RNA-Seq of ERa-positive breast cancer cell lines to measure the interplay of fulvestrant treatment and hypoxic conditions

Estrogen receptor alpha (ERa) and hypoxia-inducible factors (HIFs) are key regulators of transcriptional programmes in breast cancer. To investigate their interplay, we performed RNA sequencing on ERa-positive breast cancer cell lines (MCF-7 and T-47D) following treatment with the selective estrogen receptor degrader fulvestrant and/or exposure to hypoxic conditions (1% O2). Cells were cultured for 96 hours in the presence or absence of 100 nM fulvestrant, with the final 48 hours spent under normoxia or hypoxia.
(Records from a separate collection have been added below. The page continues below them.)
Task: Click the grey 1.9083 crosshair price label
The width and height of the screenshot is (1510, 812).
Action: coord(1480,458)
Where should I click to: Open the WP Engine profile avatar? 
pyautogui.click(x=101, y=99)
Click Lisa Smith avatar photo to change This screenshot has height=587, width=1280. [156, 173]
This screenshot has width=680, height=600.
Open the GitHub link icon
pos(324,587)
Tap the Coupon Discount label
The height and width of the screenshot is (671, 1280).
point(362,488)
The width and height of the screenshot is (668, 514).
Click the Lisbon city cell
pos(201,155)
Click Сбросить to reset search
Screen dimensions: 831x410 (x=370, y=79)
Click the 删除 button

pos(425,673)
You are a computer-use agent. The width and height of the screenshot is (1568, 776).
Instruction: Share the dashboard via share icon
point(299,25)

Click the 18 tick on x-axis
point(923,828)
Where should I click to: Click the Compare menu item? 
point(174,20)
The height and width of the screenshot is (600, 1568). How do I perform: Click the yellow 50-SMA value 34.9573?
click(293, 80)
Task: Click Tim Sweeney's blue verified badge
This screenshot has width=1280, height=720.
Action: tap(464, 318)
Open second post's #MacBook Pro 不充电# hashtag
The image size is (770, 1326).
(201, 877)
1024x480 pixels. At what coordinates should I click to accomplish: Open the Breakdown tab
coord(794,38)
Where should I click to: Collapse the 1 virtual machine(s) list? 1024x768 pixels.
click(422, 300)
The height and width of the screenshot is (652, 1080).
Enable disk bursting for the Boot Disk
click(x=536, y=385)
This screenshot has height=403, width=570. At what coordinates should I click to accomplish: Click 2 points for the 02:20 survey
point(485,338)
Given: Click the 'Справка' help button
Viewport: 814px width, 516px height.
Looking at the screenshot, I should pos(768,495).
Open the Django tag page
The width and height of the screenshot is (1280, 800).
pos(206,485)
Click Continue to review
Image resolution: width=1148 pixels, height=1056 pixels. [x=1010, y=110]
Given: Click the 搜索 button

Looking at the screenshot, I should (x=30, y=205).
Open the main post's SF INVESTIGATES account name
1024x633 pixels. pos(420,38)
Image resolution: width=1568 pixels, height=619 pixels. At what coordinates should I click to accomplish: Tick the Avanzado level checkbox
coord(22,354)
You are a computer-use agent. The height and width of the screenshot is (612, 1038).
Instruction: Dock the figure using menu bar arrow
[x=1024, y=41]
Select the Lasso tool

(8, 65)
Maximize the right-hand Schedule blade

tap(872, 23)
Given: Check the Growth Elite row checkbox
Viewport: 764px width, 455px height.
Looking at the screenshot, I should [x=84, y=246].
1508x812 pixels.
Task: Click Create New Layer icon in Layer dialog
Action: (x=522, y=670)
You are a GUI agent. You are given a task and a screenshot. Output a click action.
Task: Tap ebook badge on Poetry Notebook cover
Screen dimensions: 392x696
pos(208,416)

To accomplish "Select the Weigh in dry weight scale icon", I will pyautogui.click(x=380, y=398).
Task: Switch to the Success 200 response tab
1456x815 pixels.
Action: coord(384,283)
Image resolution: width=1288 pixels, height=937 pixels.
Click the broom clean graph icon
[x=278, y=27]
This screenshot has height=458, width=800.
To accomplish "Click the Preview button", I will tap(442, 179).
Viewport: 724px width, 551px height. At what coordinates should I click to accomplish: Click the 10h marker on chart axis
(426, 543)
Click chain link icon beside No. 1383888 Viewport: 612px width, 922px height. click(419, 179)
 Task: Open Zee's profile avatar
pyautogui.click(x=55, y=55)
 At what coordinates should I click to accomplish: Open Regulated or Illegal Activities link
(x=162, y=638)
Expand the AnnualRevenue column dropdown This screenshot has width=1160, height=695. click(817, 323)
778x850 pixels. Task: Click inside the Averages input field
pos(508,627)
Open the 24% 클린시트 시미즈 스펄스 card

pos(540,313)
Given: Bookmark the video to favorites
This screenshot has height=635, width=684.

RNA was extracted from biological triplicates and sequenced using Illumina short-read technology (=20 million reads/sample). Differential gene expression analysis revealed distinct transcriptional programmes regulated by ERa and hypoxia, as well as a large set of overlapping genes modulated by both conditions. Fulvestrant-induced ERa degradation suppressed canonical estrogen-responsive genes (e.g. GREB1, TFF1) and upregulated EPAS1 (HIF-2a). Hypoxia induced well-characterised HIF targets (e.g. CA9, VEGFA).